L'idéal, chacun l'aura bien compris est de laisser l'enfant s'organiser et faire son travail en autonomie. Pour certains, un seul petit encouragement à se mettre au travail, un simple contrôle à la fin du travail pour faire réciter les leçons ou vérifier la justesse d'un exercice pourra suffire.

Mais, on ne peut espérer atteindre cette situation sereine dès les premiers jours de classe. Au départ, tous les enfants ont besoin d'un soutien un peu plus actif de l'adulte. C'est surtout au cours préparatoire que les parents seront le plus sollicités : il faut entraîner l'enfant à la lecture car c'est en lisant qu'il va apprendre à lire. Votre enfant n'étant pas tout seul dans sa classe, le temps que l'enseignant peut consacrer individuellement à chacun est forcément réduit. Très souvent, en début d'année, les enseignants des cours préparatoires font une réunion de parents pour apporter quelques conseils. Essayez de ne pas manquer cette réunion, si vous ne pouvez y assister, demandez un rendez-vous particulier à l'enseignant ou interrogez les parents qui ont pu y assister. Cela vous aidera pour qu'il y ait continuité entre ce que l'enfant entend à la maison et à l'école.
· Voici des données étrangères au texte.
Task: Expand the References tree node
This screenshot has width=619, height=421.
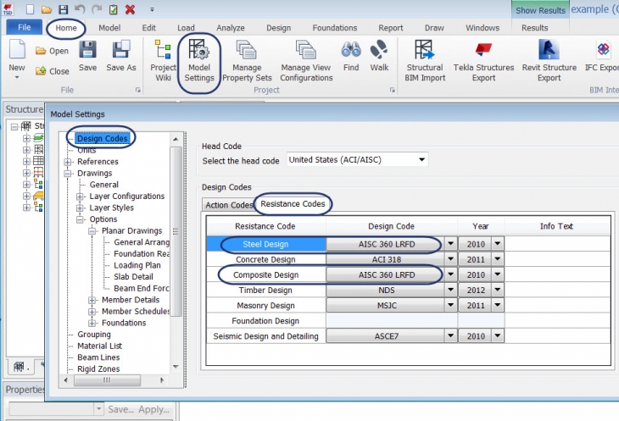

Mais dès que votre enfant saura lire et se débrouiller avec une consigne, le plus d'autonomie est toujours à viser. Bien sûr, certains enfants y parviennent mieux que d'autres. Le rôle du parent étant toujours d'encourager son enfant dans cette difficile conquête, de le valoriser, d'éclairer ses points forts, de le soutenir dans ses faiblesses. Les menaces, les privations de jeu, de télé, etc, etc, sont à bannir à tout prix. Votre enfant progressera si vous lui faites confiance. Le travail à la maison sera alors un moyen pour mieux communiquer avec lui et avec l'école.